Na falta de grana, a banda bolou um jeito lifeaholic de levar seu tecnopop tropical até o público: a Bananobike, um triciclo de entrega de supermercado adaptado com caixas de som e convertido num trio elétrico ágil e despojado, que dispensa pompa e burocracias para circular. Dioclau descreve a parafernália ambulante: “Criamos um telhado tipo casinha onde adaptamos pontos para fixar as caixas de som, divisórias para comportar as baterias e inversores responsáveis pela energia do veículo, além da iluminação de LED que ornamenta e dá brilho à bike.”

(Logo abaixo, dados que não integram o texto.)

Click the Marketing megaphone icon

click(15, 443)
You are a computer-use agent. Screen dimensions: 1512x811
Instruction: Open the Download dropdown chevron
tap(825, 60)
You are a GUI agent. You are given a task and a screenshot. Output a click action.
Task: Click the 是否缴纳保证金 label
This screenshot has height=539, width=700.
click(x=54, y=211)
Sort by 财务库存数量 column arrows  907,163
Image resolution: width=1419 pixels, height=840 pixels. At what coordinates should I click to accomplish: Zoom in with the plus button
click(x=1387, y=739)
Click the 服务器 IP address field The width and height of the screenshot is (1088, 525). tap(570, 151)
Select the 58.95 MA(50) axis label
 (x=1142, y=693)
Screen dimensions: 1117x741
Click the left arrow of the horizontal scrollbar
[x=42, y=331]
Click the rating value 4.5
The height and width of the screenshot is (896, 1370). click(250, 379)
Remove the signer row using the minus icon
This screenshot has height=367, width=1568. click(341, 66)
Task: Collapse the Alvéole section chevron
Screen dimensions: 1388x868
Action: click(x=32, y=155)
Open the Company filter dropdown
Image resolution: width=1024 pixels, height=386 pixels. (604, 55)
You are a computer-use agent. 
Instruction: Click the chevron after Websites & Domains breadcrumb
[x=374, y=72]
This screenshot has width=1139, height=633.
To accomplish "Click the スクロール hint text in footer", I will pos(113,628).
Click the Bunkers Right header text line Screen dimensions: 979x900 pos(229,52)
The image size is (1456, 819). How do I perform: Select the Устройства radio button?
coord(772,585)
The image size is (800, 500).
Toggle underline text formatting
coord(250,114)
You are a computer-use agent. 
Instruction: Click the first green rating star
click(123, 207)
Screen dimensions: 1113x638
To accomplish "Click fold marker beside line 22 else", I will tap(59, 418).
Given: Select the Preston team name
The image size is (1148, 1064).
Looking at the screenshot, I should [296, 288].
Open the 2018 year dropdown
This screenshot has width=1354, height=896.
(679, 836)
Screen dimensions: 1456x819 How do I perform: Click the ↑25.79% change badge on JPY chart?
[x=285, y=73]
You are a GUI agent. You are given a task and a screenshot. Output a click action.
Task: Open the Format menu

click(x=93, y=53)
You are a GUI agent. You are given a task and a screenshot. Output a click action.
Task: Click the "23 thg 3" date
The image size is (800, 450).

Dioclau (Claudio, segundo o RG), de 38 anos, é o “forasteiro” da turma. Paraense de Marabá, mudou-se para Belém aos 14, em busca de uma escola melhor. No Rio desde 2001, já morou em Copacabana, Urca, Botafogo, Santa Teresa; hoje, vive em Laranjeiras. Formado em licenciatura em música e como técnico de áudio, ele desdobra-se entre a Biltre (que além dos shows produz trilhas para peças de teatro, como Tran_se e O Impecável) e o ganha-pão de sonoplasta de espetáculos como os musicais Cássia Eller e S’imbora, a História de Wilson Simonal.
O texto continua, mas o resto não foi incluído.